Israël: Netanyahu soutient le chef d'état-major contre l'usage excessif de la force

Le Premier ministre israélien Benjamin Netanyahu a apporté dimanche son soutien au chef d'état-major, le général Gadi Eisenkot, au coeur d'une polémique depuis qu'il a appelé ses hommes à ne pas avoir la gâchette trop facile face aux auteurs d'attaques contre des Israéliens.

Ces prises de position au plus haut niveau de l'appareil sécuritaire et politique israélien interviennent alors que les violences entre Palestiniens et Israéliens ont fait depuis près de cinq mois 176 morts palestiniens et 27 israéliens.

La plupart des Palestiniens abattus l'ont été par des policiers et soldats israéliens alors qu'ils menaient ou tentaient de mener des attaques.
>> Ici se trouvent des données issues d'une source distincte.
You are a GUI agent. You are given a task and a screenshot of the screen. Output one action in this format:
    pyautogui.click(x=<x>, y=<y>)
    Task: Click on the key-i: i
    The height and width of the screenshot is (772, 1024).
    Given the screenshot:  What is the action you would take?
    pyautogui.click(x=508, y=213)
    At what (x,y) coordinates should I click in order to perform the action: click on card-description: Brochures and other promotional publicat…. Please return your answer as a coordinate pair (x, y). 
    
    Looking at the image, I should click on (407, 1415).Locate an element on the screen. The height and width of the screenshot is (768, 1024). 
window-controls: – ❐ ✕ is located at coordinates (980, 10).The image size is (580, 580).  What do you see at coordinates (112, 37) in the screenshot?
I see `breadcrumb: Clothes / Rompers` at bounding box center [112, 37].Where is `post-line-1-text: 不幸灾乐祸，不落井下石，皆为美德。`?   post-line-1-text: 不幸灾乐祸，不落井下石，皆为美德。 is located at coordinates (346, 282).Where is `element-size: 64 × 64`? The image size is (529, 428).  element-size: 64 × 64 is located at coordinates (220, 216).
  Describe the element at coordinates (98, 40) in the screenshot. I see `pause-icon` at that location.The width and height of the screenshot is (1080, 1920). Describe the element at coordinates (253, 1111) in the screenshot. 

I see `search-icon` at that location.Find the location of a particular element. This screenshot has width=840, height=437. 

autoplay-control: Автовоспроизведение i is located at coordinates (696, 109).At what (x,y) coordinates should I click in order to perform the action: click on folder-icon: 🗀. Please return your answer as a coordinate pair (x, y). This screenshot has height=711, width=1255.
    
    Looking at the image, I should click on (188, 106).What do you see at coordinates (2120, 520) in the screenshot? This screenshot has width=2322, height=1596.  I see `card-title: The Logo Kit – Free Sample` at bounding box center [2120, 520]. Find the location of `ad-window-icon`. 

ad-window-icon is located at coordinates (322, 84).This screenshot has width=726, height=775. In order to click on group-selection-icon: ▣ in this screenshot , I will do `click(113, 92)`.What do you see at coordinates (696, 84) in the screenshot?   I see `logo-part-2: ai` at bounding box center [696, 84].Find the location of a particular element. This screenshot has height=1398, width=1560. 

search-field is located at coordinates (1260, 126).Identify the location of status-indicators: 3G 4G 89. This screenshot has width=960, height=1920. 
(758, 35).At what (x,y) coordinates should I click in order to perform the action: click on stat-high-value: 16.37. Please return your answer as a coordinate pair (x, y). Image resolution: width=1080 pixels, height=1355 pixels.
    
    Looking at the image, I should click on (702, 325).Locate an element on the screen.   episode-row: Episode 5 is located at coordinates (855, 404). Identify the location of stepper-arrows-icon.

De nombreuses voix ont dénoncé un recours excessif à la force face à des assaillants, parfois armés de couteaux de cuisine et pour beaucoup adolescents.

"Le chef d'état-major n'a fait qu'exprimer une évidence", a affirmé lors du conseil des ministres M. Netanyahu. "Tout ce qui a été dit par la suite relève de l'incompréhension ou des calculs politiques; il faut mettre tout cela de côté", a-t-il poursuivi, selon des propos diffusés par la radio publique.

Certains membres du gouvernement, tel Gilad Erdan, le ministre de la Sécurité intérieure dont dépend la police, ont vivement dénoncé les propos du général Eisenkot.

Le chef d'état-major avait déclaré: "Lorsqu'une fille de 13 ans tient des ciseaux ou un couteau et qu'il y a une distance entre elle et les soldats, je ne veux pas voir un soldat ouvrir le feu et vider son chargeur sur elle, même si elle commet un acte très grave".

Il faisait ainsi référence à la mort fin novembre d'une écolière palestinienne qui avait, avec une autre adolescente, blessé deux personnes avec des ciseaux. Des images de vidéosurveillance de l'attaque ont agité réseaux sociaux et médias, tant palestiniens qu'israéliens, car on y voit deux hommes armés tirer à bout portant et à de nombreuses reprises sur les adolescentes, inertes et à terre.

Selon la sécurité israélienne, 10% des auteurs palestiniens d'attaques avaient moins de 16 ans et 37% entre 16 et 20 ans.

En décembre, la ministre suédoise des Affaires étrangères Margot Wallström avait appelé Israël à éviter les "exécutions extrajudiciaires" de Palestiniens, exigeant ensuite des enquêtes "approfondies".